_EXERCISE TASK_
Revise the lines below by swapping every "To accomplish" for "To carry out", leaving everything else as it is.

Collected data entries:
★ ★ ★ ★ ★ ★ ★

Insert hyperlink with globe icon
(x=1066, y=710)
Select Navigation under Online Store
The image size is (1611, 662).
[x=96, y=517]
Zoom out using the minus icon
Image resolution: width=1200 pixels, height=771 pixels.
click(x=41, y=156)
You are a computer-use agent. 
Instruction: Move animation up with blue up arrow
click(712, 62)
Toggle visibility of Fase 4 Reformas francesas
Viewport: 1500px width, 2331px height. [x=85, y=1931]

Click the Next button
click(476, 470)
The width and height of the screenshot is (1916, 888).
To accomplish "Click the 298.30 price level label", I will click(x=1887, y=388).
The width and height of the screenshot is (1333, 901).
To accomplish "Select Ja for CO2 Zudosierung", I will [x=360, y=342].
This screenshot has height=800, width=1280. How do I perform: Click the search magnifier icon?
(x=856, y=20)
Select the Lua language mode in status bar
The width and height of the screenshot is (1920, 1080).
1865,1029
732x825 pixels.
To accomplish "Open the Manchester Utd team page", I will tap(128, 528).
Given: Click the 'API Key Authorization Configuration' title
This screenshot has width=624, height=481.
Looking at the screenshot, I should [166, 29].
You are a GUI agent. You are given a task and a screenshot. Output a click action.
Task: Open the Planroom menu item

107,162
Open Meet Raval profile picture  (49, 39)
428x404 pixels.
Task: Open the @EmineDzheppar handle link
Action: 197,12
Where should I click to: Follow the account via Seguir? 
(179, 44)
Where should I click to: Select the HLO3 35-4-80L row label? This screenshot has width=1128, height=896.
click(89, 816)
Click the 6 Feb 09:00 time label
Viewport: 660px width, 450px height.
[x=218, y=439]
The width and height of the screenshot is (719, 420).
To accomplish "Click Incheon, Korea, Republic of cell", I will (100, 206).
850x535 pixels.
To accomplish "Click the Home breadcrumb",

★ ★ ★ ★ ★ ★ ★

_ANSWER_
Insert hyperlink with globe icon
(x=1066, y=710)
Select Navigation under Online Store
The image size is (1611, 662).
[x=96, y=517]
Zoom out using the minus icon
Image resolution: width=1200 pixels, height=771 pixels.
click(x=41, y=156)
You are a computer-use agent. 
Instruction: Move animation up with blue up arrow
click(712, 62)
Toggle visibility of Fase 4 Reformas francesas
Viewport: 1500px width, 2331px height. [x=85, y=1931]

Click the Next button
click(476, 470)
The width and height of the screenshot is (1916, 888).
To carry out "Click the 298.30 price level label", I will click(x=1887, y=388).
The width and height of the screenshot is (1333, 901).
To carry out "Select Ja for CO2 Zudosierung", I will [x=360, y=342].
This screenshot has height=800, width=1280. How do I perform: Click the search magnifier icon?
(x=856, y=20)
Select the Lua language mode in status bar
The width and height of the screenshot is (1920, 1080).
1865,1029
732x825 pixels.
To carry out "Open the Manchester Utd team page", I will tap(128, 528).
Given: Click the 'API Key Authorization Configuration' title
This screenshot has width=624, height=481.
Looking at the screenshot, I should [166, 29].
You are a GUI agent. You are given a task and a screenshot. Output a click action.
Task: Open the Planroom menu item

107,162
Open Meet Raval profile picture  (49, 39)
428x404 pixels.
Task: Open the @EmineDzheppar handle link
Action: 197,12
Where should I click to: Follow the account via Seguir? 
(179, 44)
Where should I click to: Select the HLO3 35-4-80L row label? This screenshot has width=1128, height=896.
click(89, 816)
Click the 6 Feb 09:00 time label
Viewport: 660px width, 450px height.
[x=218, y=439]
The width and height of the screenshot is (719, 420).
To carry out "Click Incheon, Korea, Republic of cell", I will (100, 206).
850x535 pixels.
To carry out "Click the Home breadcrumb",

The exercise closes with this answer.